§ **BRIEF**:
Only the lines from the beginning of the data through the line holding "Given: Click the" belong in the answer, printed exactly and without pictures.

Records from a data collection
★ ★ ★ ★

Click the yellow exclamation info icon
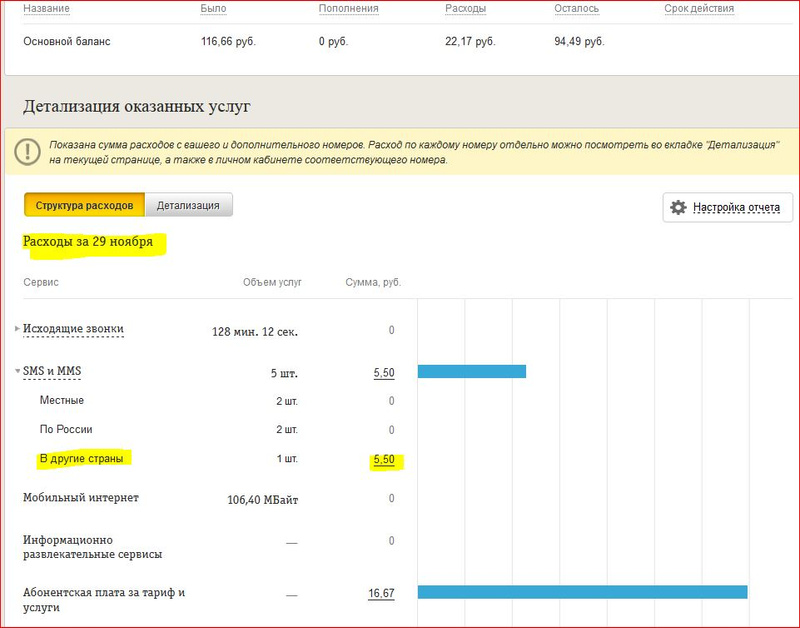This screenshot has width=800, height=628. click(x=27, y=152)
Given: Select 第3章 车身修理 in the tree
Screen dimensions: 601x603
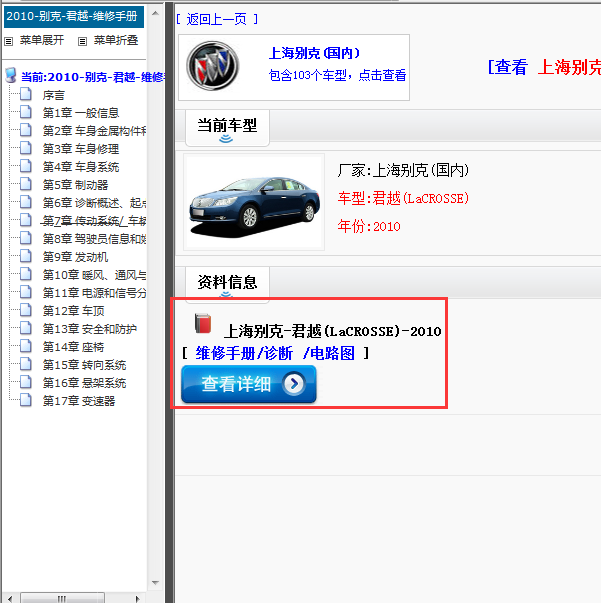Looking at the screenshot, I should 82,149.
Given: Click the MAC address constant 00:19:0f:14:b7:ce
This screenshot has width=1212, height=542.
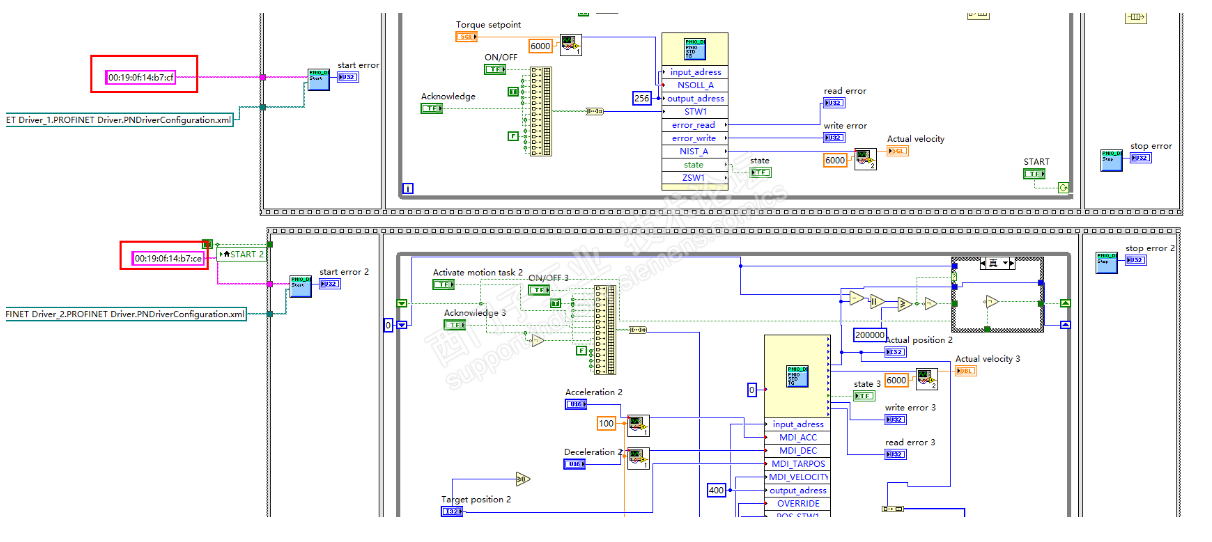Looking at the screenshot, I should tap(169, 258).
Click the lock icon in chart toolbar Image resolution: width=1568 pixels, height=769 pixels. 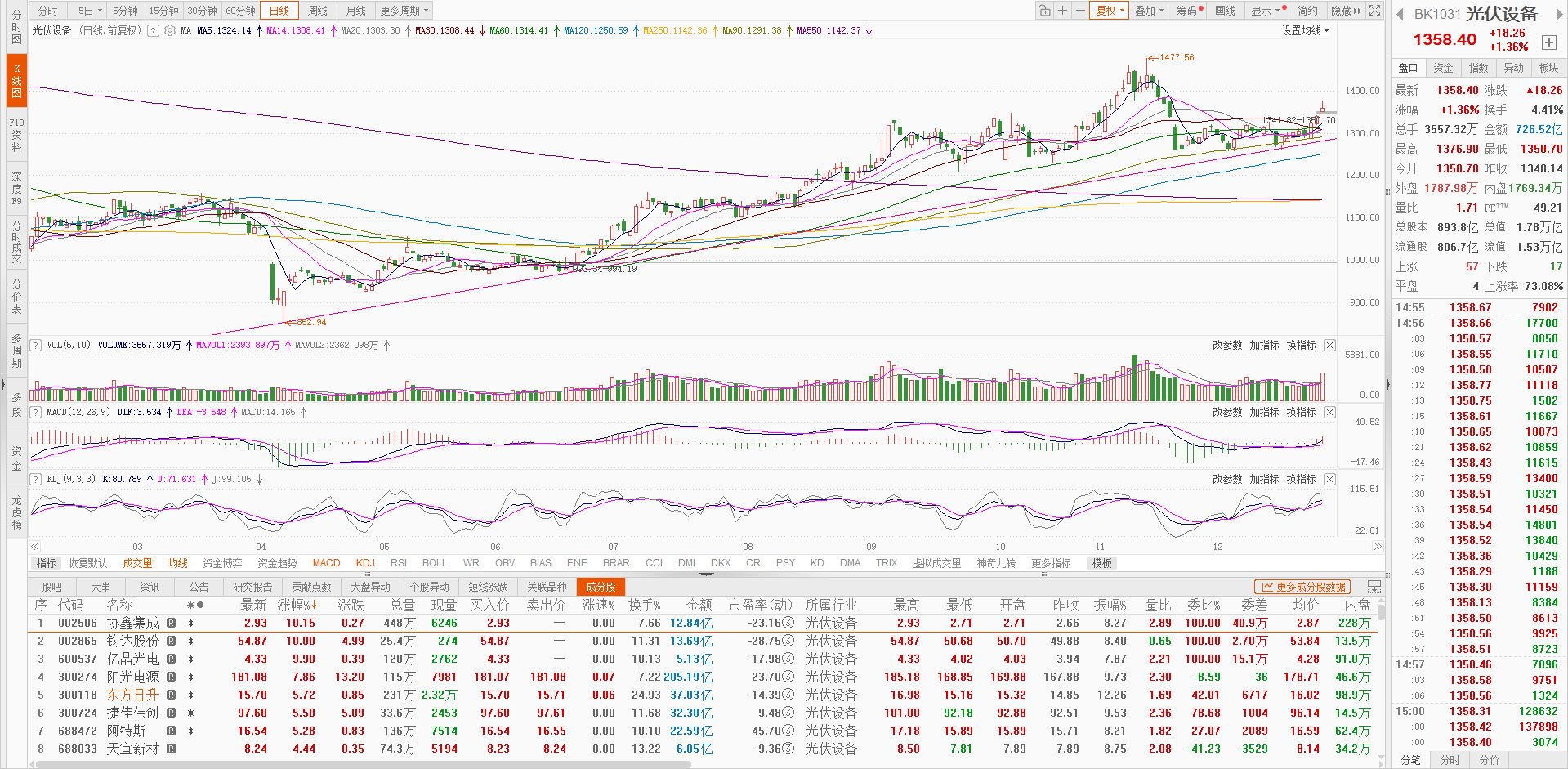(1044, 11)
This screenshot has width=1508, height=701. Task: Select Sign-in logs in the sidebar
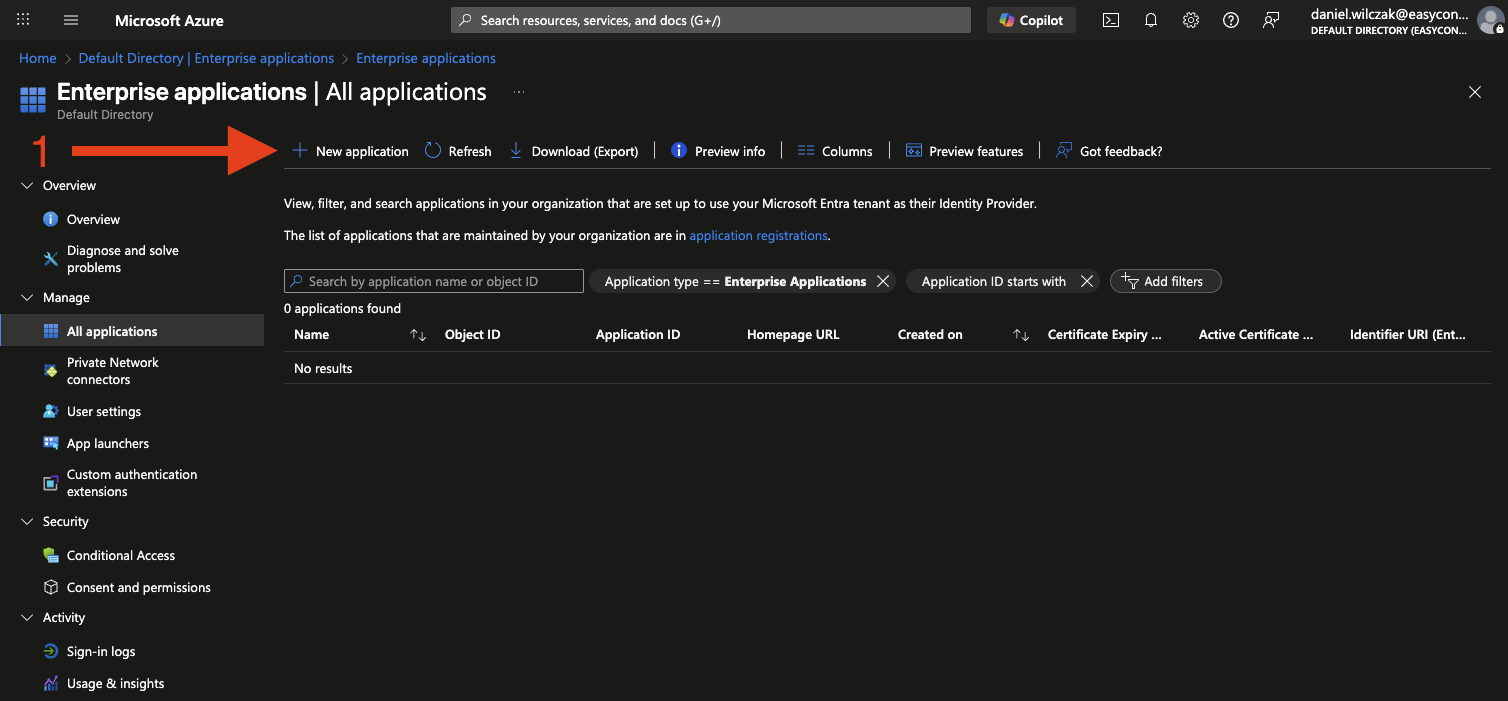[100, 652]
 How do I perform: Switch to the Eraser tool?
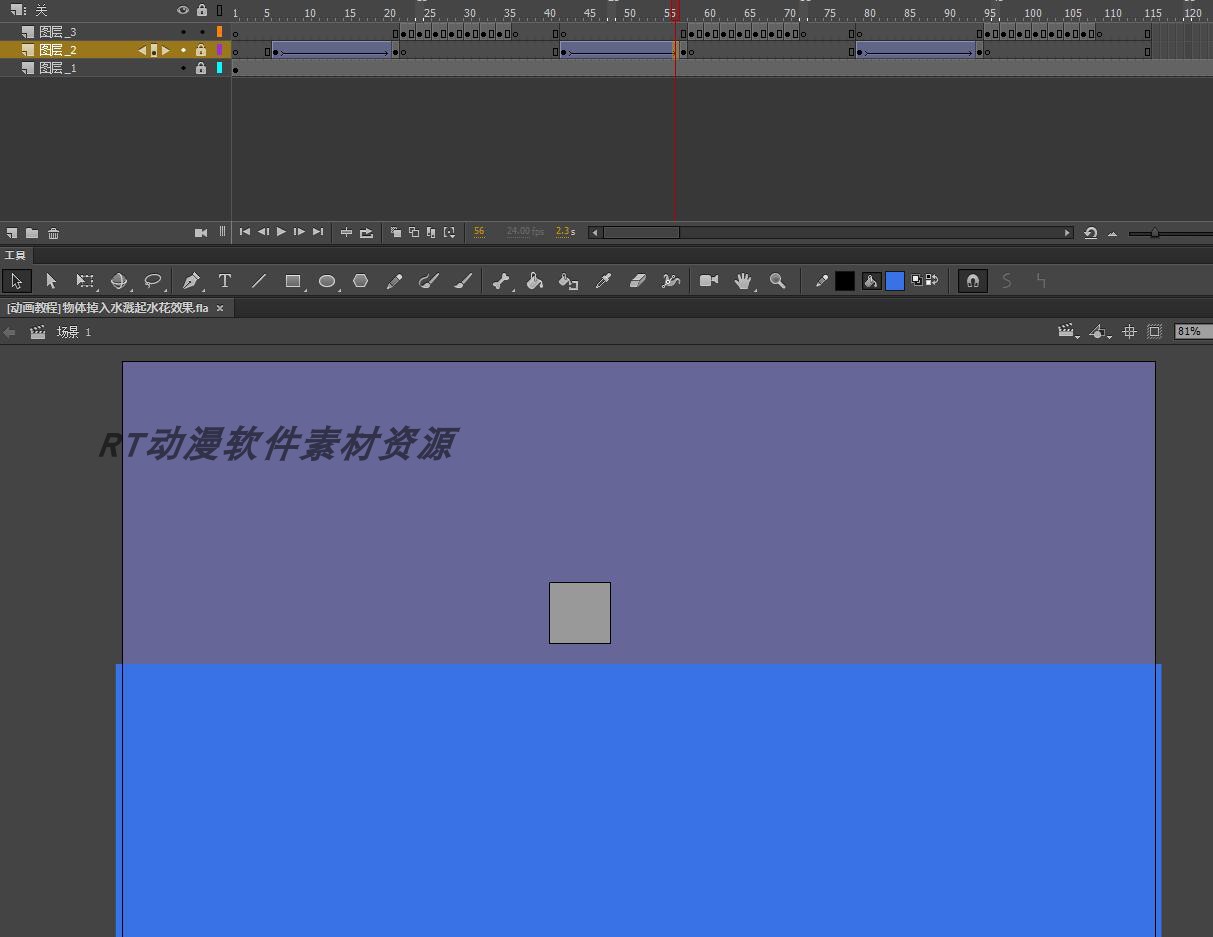click(x=637, y=281)
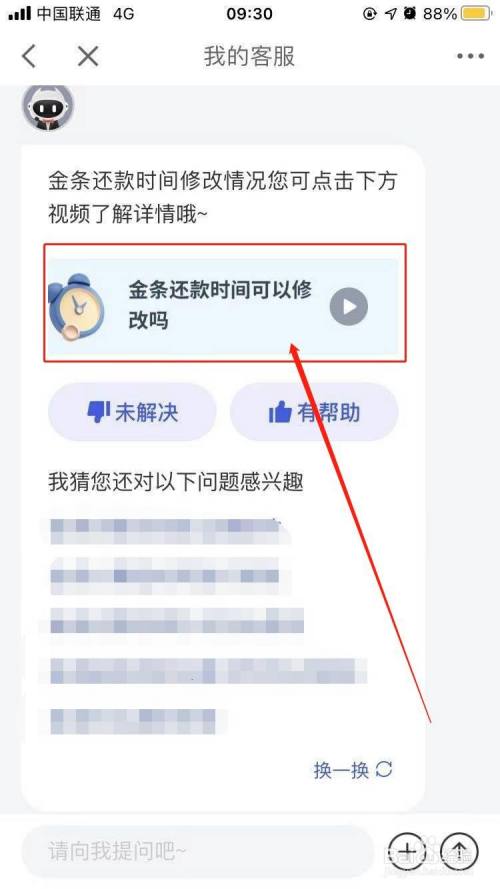This screenshot has width=500, height=889.
Task: Mark answer as 未解决
Action: coord(132,412)
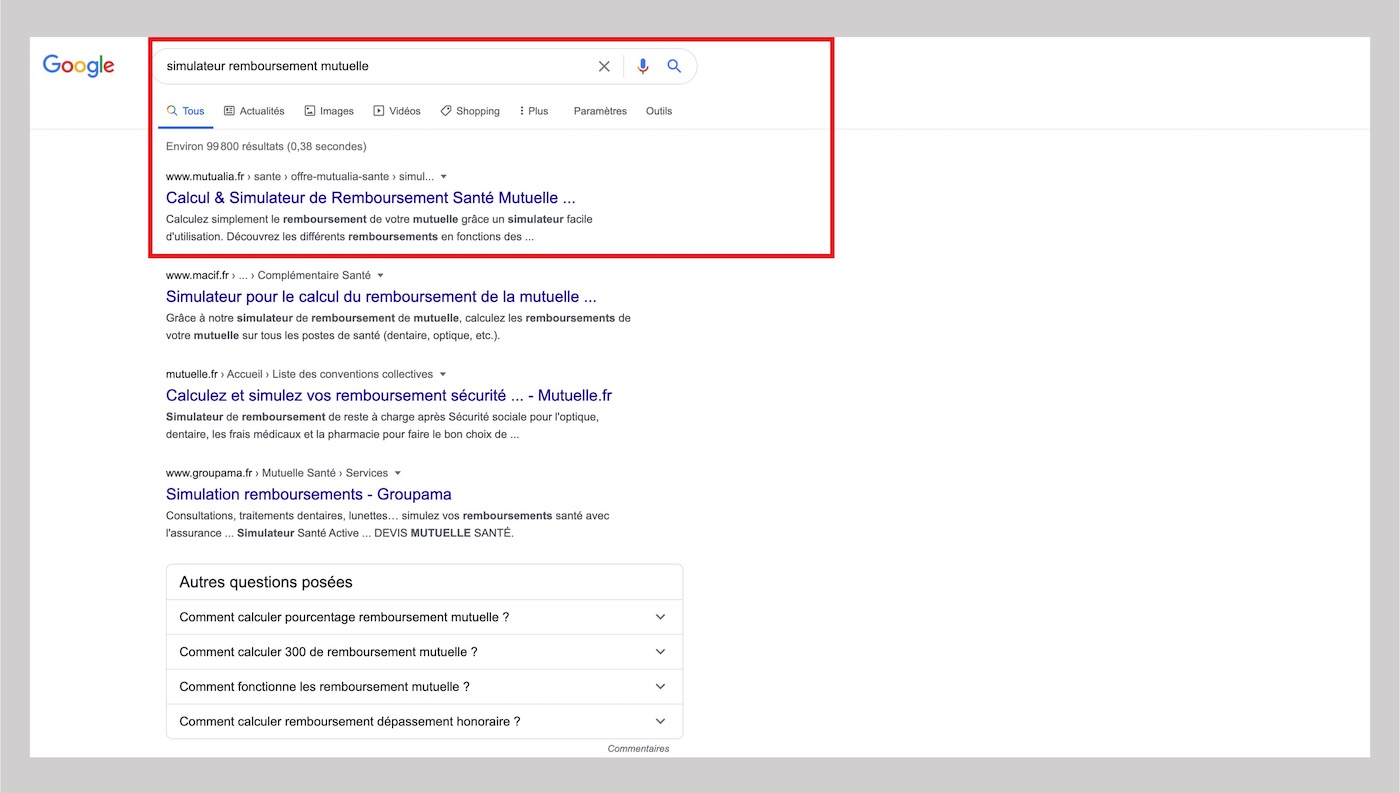Go to the Vidéos tab
The image size is (1400, 793).
coord(397,111)
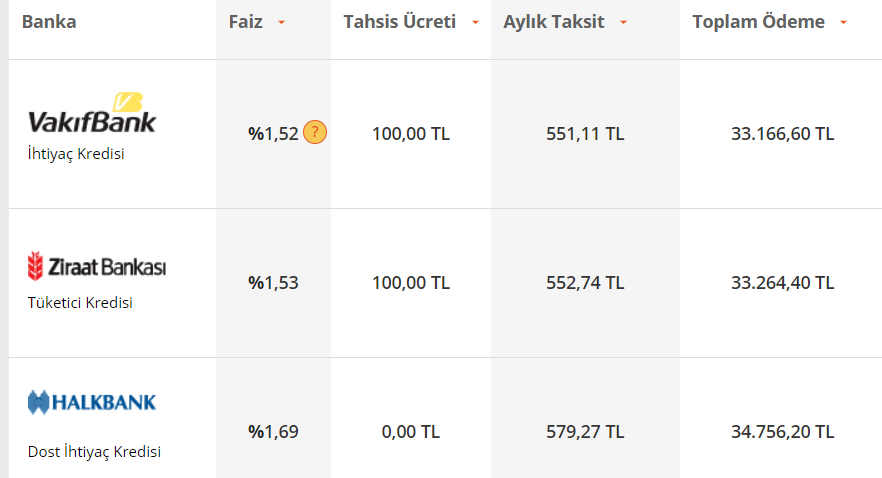Open the orange question mark info icon
Screen dimensions: 882x478
point(315,133)
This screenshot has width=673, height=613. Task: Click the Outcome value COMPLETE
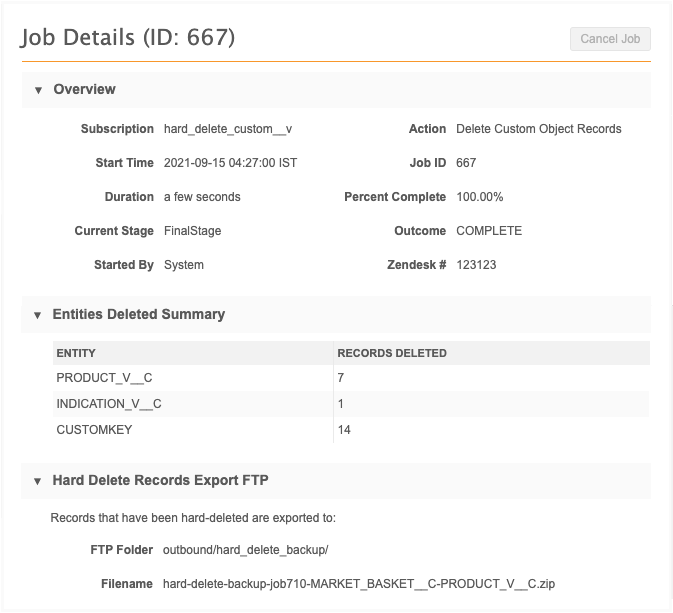coord(489,231)
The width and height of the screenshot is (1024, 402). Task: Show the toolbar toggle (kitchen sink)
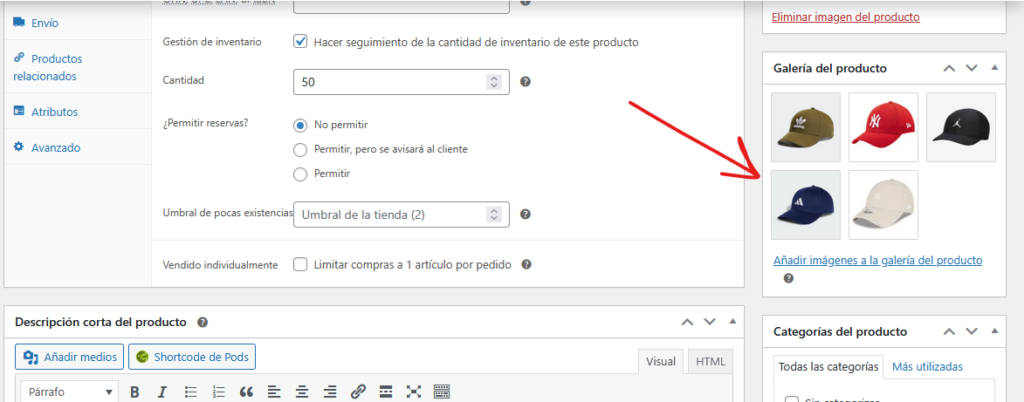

★ ★ ★ ★

§ **EXPECTED ANSWER**:
Click the yellow exclamation info icon
This screenshot has width=800, height=628. click(x=27, y=152)
Given: Select 第3章 车身修理 in the tree
Screen dimensions: 601x603
Looking at the screenshot, I should 82,149.
Given: Click the MAC address constant 00:19:0f:14:b7:ce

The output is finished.